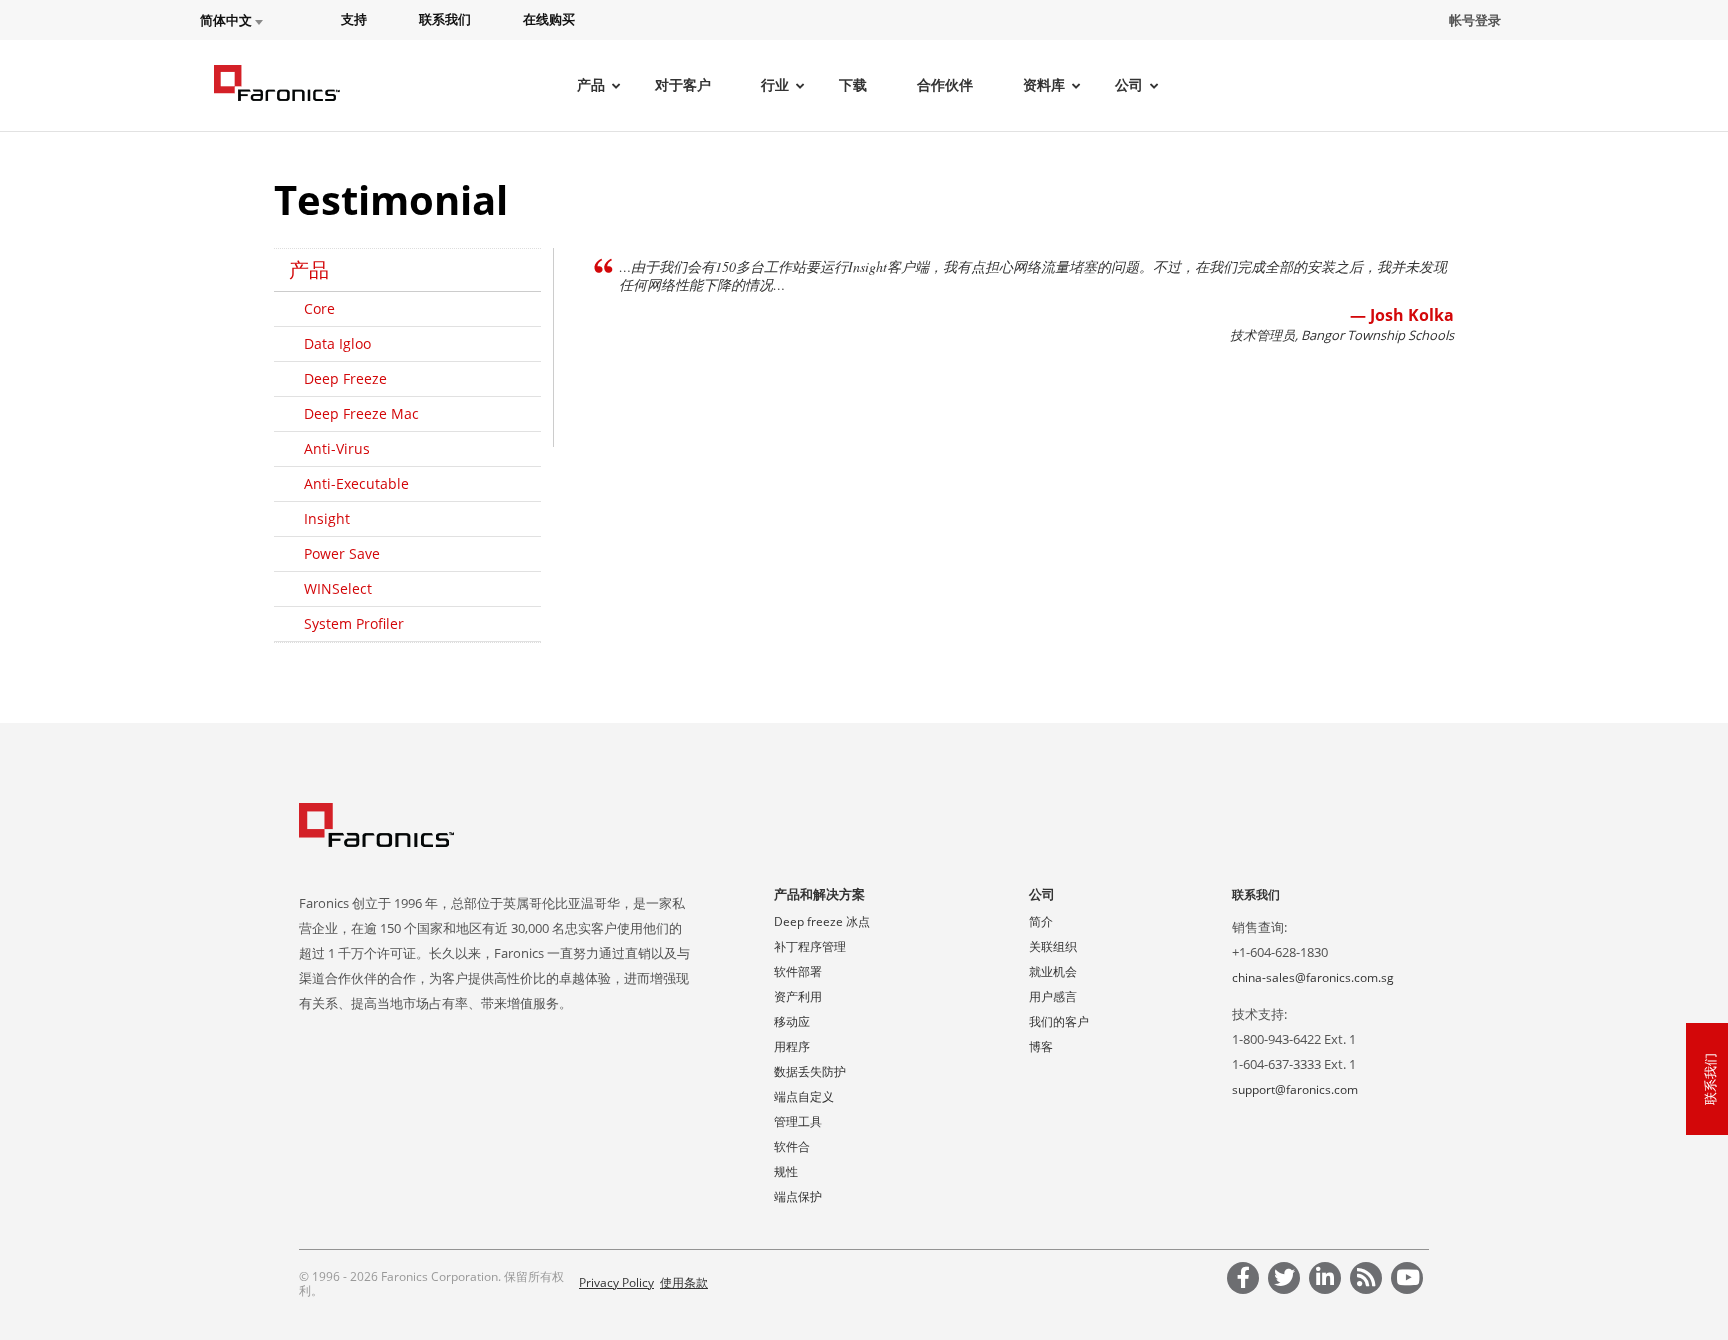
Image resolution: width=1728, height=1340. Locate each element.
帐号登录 (1475, 20)
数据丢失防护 (810, 1071)
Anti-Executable (356, 483)
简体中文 (227, 20)
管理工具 (798, 1121)
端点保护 (798, 1196)
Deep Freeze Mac (361, 413)
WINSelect (338, 588)
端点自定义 (804, 1096)
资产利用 (798, 996)
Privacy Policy (616, 1282)
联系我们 (1256, 894)
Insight (327, 518)
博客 (1041, 1046)
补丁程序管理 (810, 946)
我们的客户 (1059, 1021)
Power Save (342, 553)
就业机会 (1053, 971)
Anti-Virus (337, 448)
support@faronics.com (1295, 1089)
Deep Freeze (345, 378)
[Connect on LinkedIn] (1328, 1280)
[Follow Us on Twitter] (1287, 1280)
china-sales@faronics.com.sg (1313, 977)
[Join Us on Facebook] (1246, 1280)
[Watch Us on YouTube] (1410, 1280)
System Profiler (354, 623)
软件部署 (798, 971)
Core (319, 308)
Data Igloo (337, 343)
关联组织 (1053, 946)
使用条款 (684, 1282)
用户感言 (1053, 996)
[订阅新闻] (1369, 1280)
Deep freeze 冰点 (822, 921)
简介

* PROMPT
Omit the pictures; restate every entry word for word.

* RESPONSE AREA
Image resolution: width=1728, height=1340. Locate each element.
帐号登录 (1475, 20)
数据丢失防护 (810, 1071)
Anti-Executable (356, 483)
简体中文 (227, 20)
管理工具 (798, 1121)
端点保护 (798, 1196)
Deep Freeze Mac (361, 413)
WINSelect (338, 588)
端点自定义 (804, 1096)
资产利用 (798, 996)
Privacy Policy (616, 1282)
联系我们 (1256, 894)
Insight (327, 518)
博客 (1041, 1046)
补丁程序管理 (810, 946)
我们的客户 (1059, 1021)
Power Save (342, 553)
就业机会 (1053, 971)
Anti-Virus (337, 448)
support@faronics.com (1295, 1089)
Deep Freeze (345, 378)
[Connect on LinkedIn] (1328, 1280)
[Follow Us on Twitter] (1287, 1280)
china-sales@faronics.com.sg (1313, 977)
[Join Us on Facebook] (1246, 1280)
[Watch Us on YouTube] (1410, 1280)
System Profiler (354, 623)
软件部署 (798, 971)
Core (319, 308)
Data Igloo (337, 343)
关联组织 (1053, 946)
使用条款 (684, 1282)
用户感言 (1053, 996)
[订阅新闻] (1369, 1280)
Deep freeze 冰点 (822, 921)
简介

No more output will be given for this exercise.